I am a bricklayer by trade. On the day of the accident, I was working alone on the roof of a new six-story building. When I completed my work, I found I had some bricks left over which when weighed later were found to weigh 240 pounds. Rather than carry the bricks down by hand, I decided to lower them in a barrel by using a pulley which was attached to the side of the building at the sixth floor.

Securing the rope at ground level, I went up to the roof, swung the barrel out and loaded the bricks into it. Then I went down and untied the rope, holding it tightly to insure a slow descent of the 240 pounds of bricks. You will note on the accident reporting form that my weight is 135 pounds. Due to my surprise at being jerked off the ground so suddenly, I lost my presence of mind and forgot to let go of the rope. Needless to say, I proceeded at a rapid rate up the side of the building.

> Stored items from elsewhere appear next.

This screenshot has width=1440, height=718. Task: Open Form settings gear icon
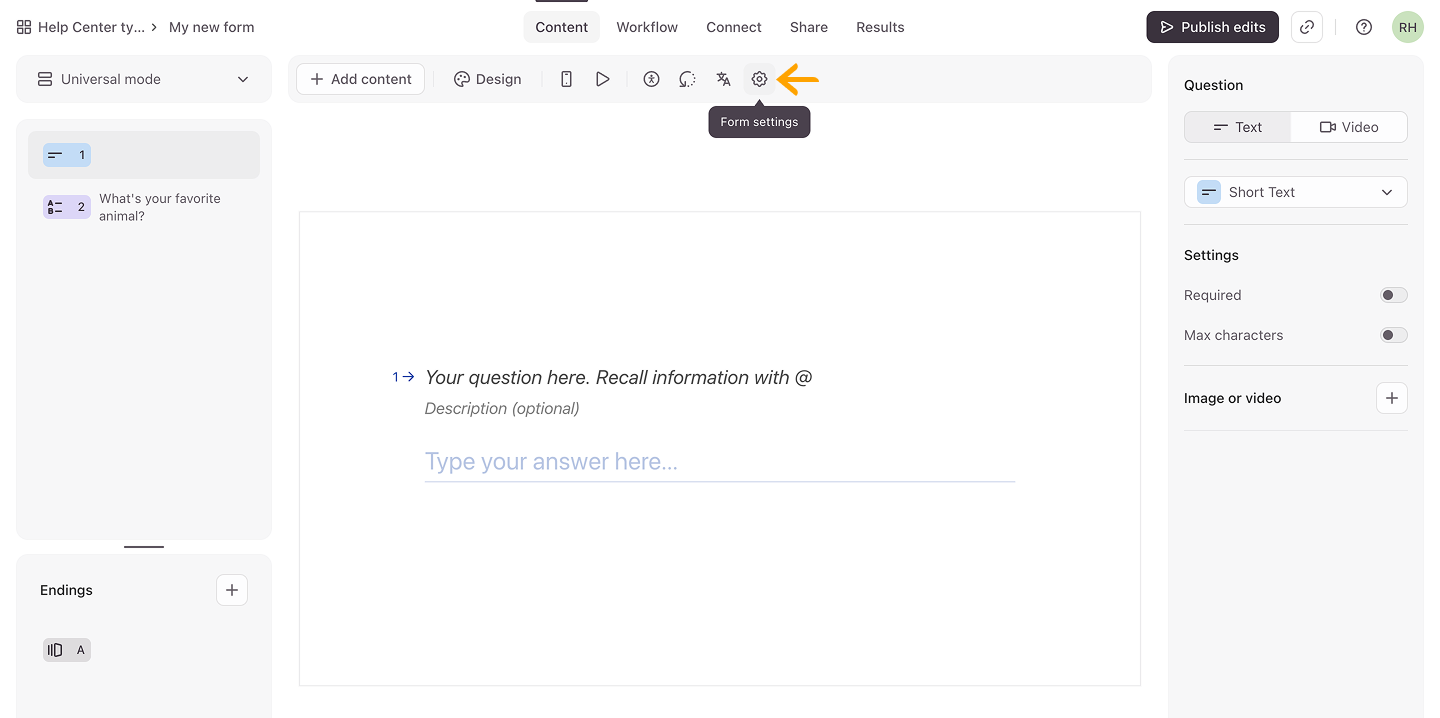click(x=759, y=79)
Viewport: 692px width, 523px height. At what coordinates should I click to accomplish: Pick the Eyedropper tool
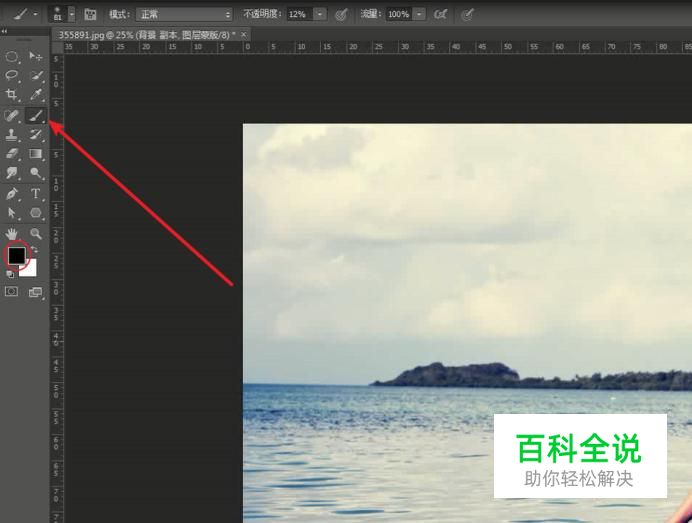point(36,95)
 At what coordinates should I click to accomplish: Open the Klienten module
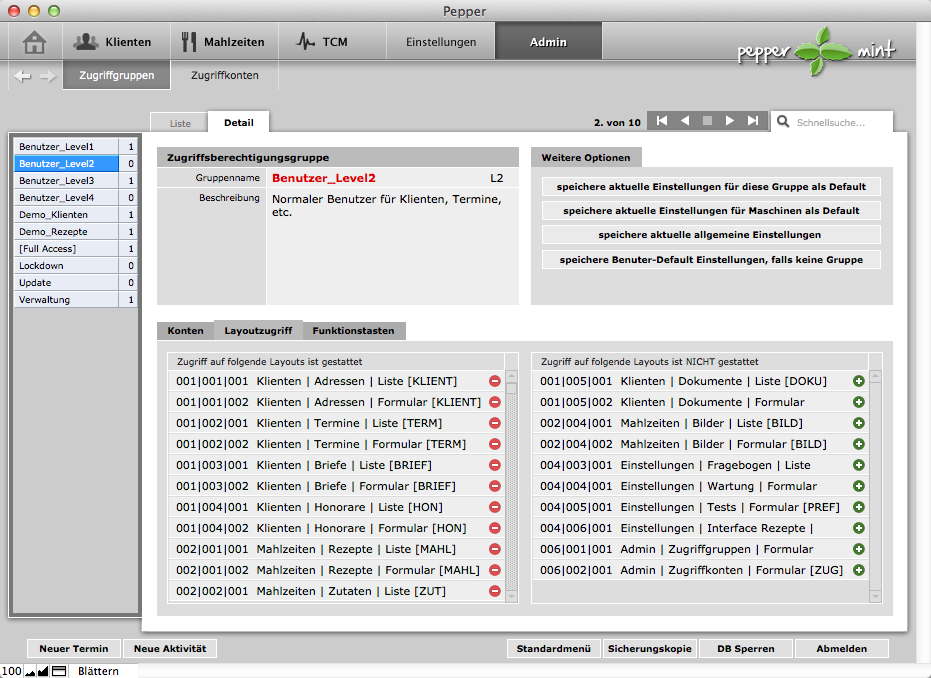click(x=112, y=42)
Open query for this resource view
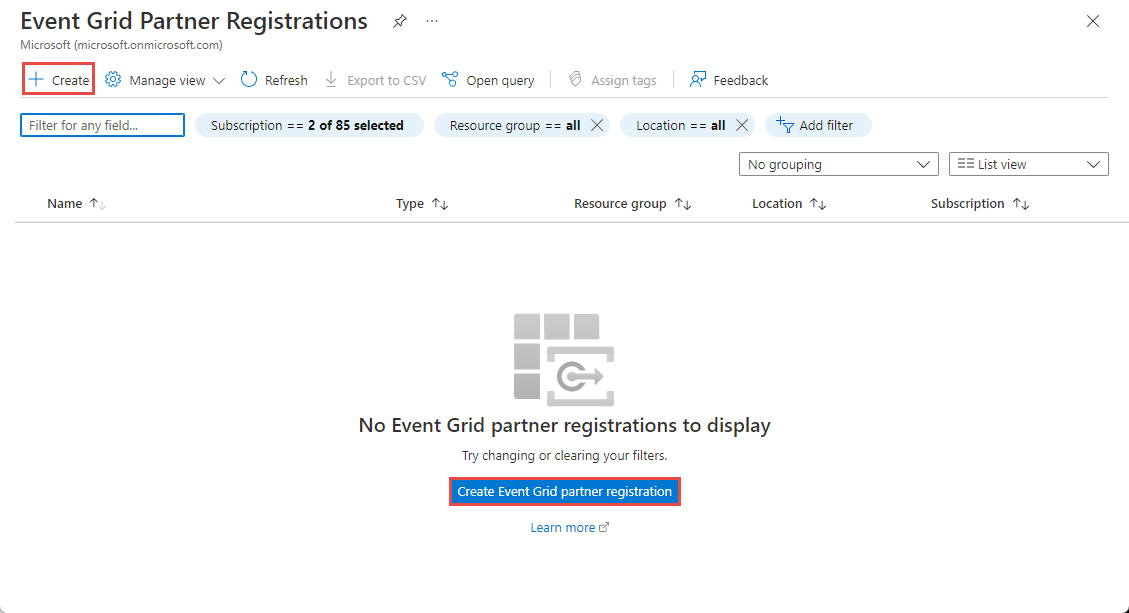The height and width of the screenshot is (613, 1129). tap(488, 79)
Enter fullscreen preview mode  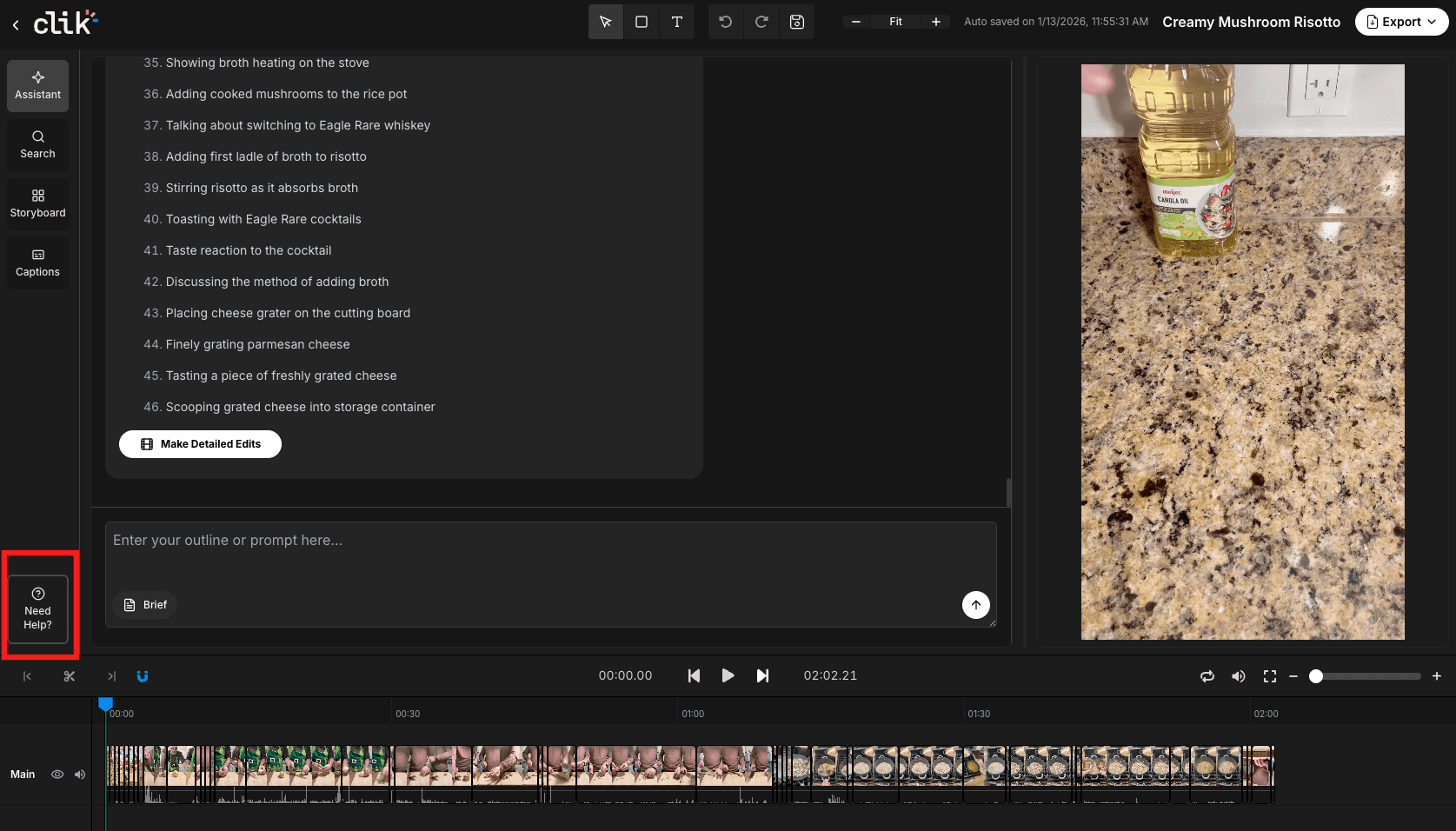[x=1270, y=676]
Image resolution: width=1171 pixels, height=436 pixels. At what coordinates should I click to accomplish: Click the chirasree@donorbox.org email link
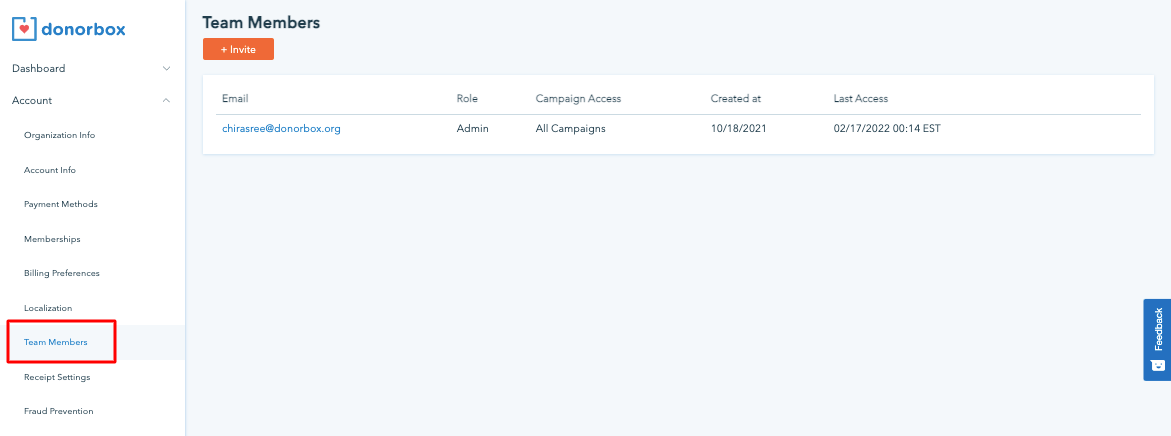(x=281, y=128)
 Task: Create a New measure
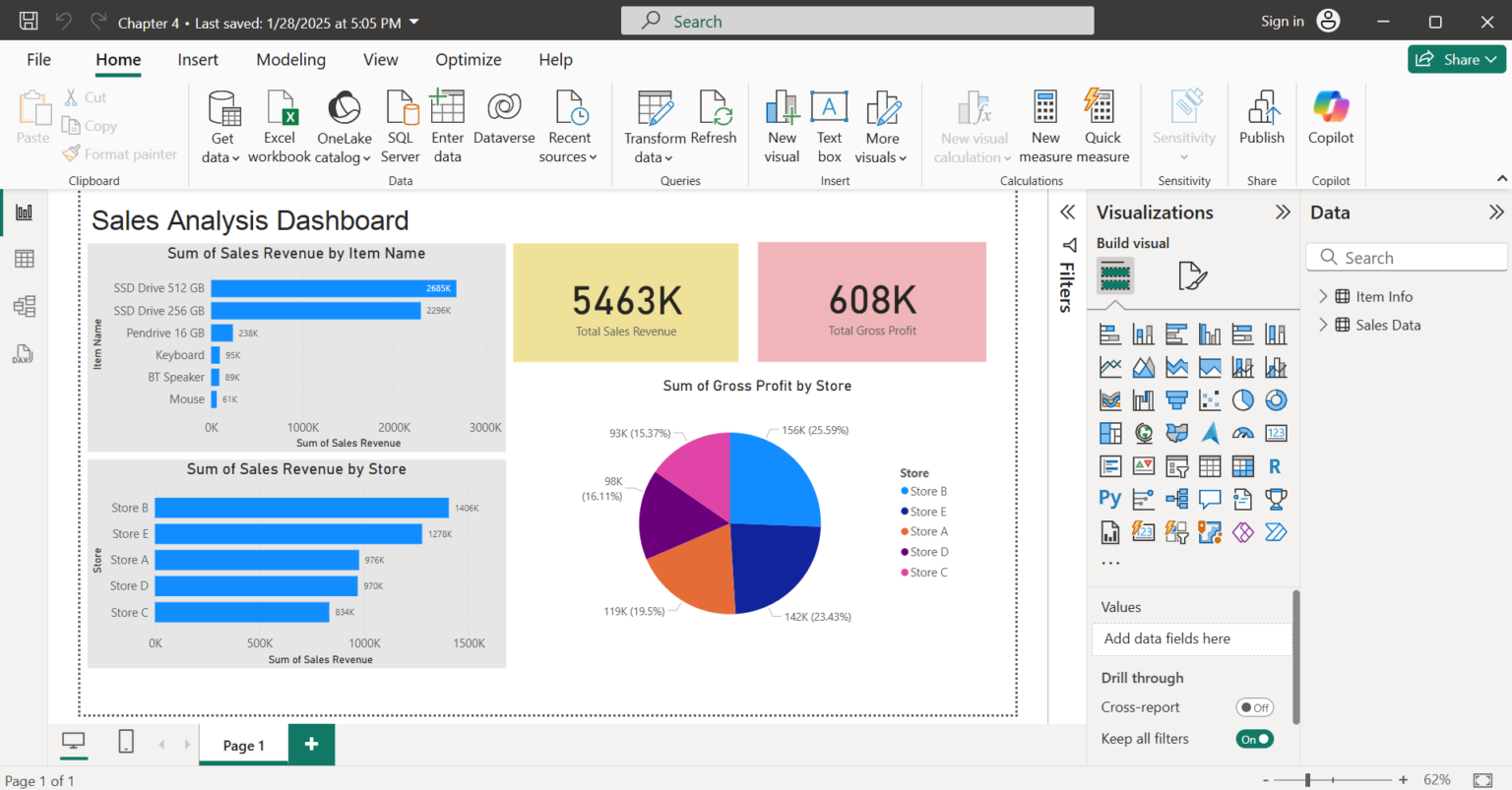tap(1045, 126)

In the vicinity of the third floor, I met the barrel which was now proceeding downward at an equally impressive speed. This explains the fractured skull, minor abrasions and the broken collarbone, as listed in Section 3, accident reporting form.

Slowed only slightly, I continued my rapid ascent, not stopping until the fingers of my right hand were two knuckles deep into the pulley which I mentioned in Paragraph 2 of this correspondence. Fortunately by this time I had regained my presence of mind and was able to hold tightly to the rope, in spite of the excruciating pain I was now beginning to experience.

At approximately the same time, however, the barrel of bricks hit the ground-and the bottom fell out of the barrel. Now devoid of the weight of the bricks, the barrel weighed approximately 50 pounds. I refer you again to my weight. As you might imagine, I began a rapid descent down the side of the building. In the vicinity of the third floor, I met the barrel coming up. This accounts for the two fractured ankles, broken tooth and severe lacerations of my legs and lower body.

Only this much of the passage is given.